Reproduce the entire listing below exactly.

********************

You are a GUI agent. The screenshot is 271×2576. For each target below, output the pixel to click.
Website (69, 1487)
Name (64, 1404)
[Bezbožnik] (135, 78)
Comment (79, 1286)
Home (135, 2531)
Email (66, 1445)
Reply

********************

> _Answer space_
You are a GUI agent. The screenshot is 271×2576. For each target below, output the pixel to click.
Website (69, 1487)
Name (64, 1404)
[Bezbožnik] (135, 78)
Comment (79, 1286)
Home (135, 2531)
Email (66, 1445)
Reply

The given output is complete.